Y así sucedió. La parte trasera de la prisión estaba formada por rejas de hierro con candados poderosos. Había varios niveles, compuestos de varias secuencias de rejas, en un siniestro corredor oscuro. Había un lecho en el suelo por donde corría un riachuelo estrecho, el cual provenía de una naciente desviada para la utilización de agua en la prisión.

En los días más fríos ese lecho se congelaba, pero aquella noche aún no hacía el frío suficiente para que ocurriera.

—¡Son ocho! —dijo Snail—. Ninguno de ellos espera un ataque de frente. ¡El más peligroso es el de la derecha!

—¿Por qué? —preguntó uno de los jóvenes.

—Es el que toca la alarma.

—Entonces lanza la mayor parte encima de él.

—No —dijo Snail—. ¡La mayor parte irá al frente!

—¡No entendí, padre! —dijo otro joven.

Aquel término siempre lo estremecía.

—La mayoría de ustedes irá al frente de la prisión a causar un alboroto.
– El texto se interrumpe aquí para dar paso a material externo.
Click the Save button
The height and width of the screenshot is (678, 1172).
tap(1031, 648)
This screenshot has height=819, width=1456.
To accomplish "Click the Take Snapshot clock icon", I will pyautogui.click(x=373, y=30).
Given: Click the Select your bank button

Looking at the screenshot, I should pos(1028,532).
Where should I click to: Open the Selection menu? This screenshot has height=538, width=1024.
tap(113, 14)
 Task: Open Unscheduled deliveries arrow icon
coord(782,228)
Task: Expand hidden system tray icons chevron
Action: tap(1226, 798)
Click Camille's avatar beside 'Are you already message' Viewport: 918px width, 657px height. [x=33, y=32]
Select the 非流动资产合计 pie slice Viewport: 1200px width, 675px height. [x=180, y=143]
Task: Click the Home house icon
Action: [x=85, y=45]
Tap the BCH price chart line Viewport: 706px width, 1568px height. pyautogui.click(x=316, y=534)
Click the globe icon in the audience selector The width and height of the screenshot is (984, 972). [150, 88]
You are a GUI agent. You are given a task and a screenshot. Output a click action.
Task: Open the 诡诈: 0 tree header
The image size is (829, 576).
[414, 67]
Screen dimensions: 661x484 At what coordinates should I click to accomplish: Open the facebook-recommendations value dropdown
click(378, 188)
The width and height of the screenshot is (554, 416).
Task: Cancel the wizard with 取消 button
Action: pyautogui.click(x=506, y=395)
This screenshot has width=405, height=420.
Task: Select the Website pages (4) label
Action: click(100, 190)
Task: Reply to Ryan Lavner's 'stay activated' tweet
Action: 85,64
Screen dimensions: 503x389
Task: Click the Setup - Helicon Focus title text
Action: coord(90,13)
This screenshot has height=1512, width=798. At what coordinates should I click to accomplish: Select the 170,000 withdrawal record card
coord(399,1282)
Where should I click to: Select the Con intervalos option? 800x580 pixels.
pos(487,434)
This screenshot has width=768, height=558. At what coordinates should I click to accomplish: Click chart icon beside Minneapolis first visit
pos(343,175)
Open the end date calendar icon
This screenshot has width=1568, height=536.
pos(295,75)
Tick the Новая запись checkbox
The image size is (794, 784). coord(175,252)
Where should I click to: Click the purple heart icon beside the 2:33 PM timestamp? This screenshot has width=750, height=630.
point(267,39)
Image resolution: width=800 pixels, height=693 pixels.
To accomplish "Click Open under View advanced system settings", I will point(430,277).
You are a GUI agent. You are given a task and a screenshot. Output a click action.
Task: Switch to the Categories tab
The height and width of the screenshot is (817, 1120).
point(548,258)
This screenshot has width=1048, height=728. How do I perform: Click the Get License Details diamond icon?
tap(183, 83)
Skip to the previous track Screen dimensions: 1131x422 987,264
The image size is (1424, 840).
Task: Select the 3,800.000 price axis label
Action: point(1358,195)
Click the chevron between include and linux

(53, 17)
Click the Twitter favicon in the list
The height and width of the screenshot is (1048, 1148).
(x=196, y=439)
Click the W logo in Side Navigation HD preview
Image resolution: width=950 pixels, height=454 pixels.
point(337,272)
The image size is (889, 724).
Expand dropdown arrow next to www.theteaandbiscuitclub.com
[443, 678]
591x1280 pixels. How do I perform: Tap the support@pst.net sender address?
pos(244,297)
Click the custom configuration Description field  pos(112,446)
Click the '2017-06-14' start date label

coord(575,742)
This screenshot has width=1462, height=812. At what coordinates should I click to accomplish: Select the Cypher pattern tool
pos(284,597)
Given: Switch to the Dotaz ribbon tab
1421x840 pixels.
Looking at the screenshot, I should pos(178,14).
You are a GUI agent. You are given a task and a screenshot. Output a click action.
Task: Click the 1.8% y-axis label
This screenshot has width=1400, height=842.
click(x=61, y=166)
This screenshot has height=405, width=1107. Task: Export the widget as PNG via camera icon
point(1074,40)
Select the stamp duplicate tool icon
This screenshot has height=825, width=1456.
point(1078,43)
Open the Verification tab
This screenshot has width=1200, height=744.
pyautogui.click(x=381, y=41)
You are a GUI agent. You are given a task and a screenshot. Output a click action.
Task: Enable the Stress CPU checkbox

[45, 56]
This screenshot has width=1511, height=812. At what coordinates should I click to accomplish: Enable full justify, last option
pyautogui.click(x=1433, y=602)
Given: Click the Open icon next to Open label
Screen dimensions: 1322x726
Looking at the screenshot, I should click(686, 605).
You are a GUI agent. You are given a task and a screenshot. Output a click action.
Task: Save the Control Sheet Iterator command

Finjan que protestan por la captura de alguien, insulten a los guardias y hagan lo que sea para llamar su atención hacia allá.

—¡Vaya, hasta que en verdad aportas algo cuando debes improvisar! —dijo Liriel.

—Uno de nosotros necesita aportar algo, ¿no?

Ella le sacó la lengua y sonrió.

—Son ocho guardias atrás —dijo uno de los jóvenes—. ¿Cuántos de nosotros van contigo?

—Veinte serán suficientes. Los otros cien seguirán cuando abramos los portones. ¡Los demás armen su alboroto al frente!

—¿Podemos matarlos? —preguntó uno de los más jóvenes, con una mirada rabiosa que asustaba.

—Procuren no hacerlo —dijo Snail—. Al ver compañeros muertos los demás se volverían más violentos.

Todos se mostraron de acuerdo.

Había llegado la hora de poner en práctica un plan que tenía todo para salir mal.